(MATERIAL FOR THIS EXERCISE Opens)

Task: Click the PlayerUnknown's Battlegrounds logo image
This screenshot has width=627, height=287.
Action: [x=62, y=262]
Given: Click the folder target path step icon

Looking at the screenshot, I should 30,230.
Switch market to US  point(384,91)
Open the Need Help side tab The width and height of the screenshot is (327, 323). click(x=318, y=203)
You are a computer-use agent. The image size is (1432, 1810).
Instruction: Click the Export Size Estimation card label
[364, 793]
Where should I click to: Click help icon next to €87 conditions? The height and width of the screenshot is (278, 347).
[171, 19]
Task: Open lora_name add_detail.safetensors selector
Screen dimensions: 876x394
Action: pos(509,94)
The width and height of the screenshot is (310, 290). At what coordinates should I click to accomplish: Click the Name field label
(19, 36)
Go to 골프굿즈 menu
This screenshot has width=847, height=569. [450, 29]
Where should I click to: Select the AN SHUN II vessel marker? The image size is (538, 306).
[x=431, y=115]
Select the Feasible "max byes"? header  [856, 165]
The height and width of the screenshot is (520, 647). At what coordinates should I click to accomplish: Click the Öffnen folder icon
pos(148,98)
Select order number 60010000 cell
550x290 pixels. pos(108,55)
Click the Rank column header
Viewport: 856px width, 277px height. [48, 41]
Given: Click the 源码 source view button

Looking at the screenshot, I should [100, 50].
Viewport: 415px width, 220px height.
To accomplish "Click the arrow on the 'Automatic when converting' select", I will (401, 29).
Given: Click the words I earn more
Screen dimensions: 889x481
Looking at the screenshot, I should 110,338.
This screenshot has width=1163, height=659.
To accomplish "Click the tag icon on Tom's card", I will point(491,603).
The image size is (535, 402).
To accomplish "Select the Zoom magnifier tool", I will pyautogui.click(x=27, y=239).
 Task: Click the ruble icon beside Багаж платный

(MATERIAL FOR THIS EXERCISE Closes)

**TASK TO COMPLETE:** After the last line of the data, restate all the entries verbatim.

**RESPONSE:**
Task: Click the PlayerUnknown's Battlegrounds logo image
This screenshot has width=627, height=287.
Action: [x=62, y=262]
Given: Click the folder target path step icon

Looking at the screenshot, I should 30,230.
Switch market to US  point(384,91)
Open the Need Help side tab The width and height of the screenshot is (327, 323). click(x=318, y=203)
You are a computer-use agent. The image size is (1432, 1810).
Instruction: Click the Export Size Estimation card label
[364, 793]
Where should I click to: Click help icon next to €87 conditions? The height and width of the screenshot is (278, 347).
[171, 19]
Task: Open lora_name add_detail.safetensors selector
Screen dimensions: 876x394
Action: pos(509,94)
The width and height of the screenshot is (310, 290). At what coordinates should I click to accomplish: Click the Name field label
(19, 36)
Go to 골프굿즈 menu
This screenshot has width=847, height=569. [450, 29]
Where should I click to: Select the AN SHUN II vessel marker? The image size is (538, 306).
[x=431, y=115]
Select the Feasible "max byes"? header  [856, 165]
The height and width of the screenshot is (520, 647). At what coordinates should I click to accomplish: Click the Öffnen folder icon
pos(148,98)
Select order number 60010000 cell
550x290 pixels. pos(108,55)
Click the Rank column header
Viewport: 856px width, 277px height. [48, 41]
Given: Click the 源码 source view button

Looking at the screenshot, I should [100, 50].
Viewport: 415px width, 220px height.
To accomplish "Click the arrow on the 'Automatic when converting' select", I will (401, 29).
Given: Click the words I earn more
Screen dimensions: 889x481
Looking at the screenshot, I should 110,338.
This screenshot has width=1163, height=659.
To accomplish "Click the tag icon on Tom's card", I will point(491,603).
The image size is (535, 402).
To accomplish "Select the Zoom magnifier tool", I will pyautogui.click(x=27, y=239).
 Task: Click the ruble icon beside Багаж платный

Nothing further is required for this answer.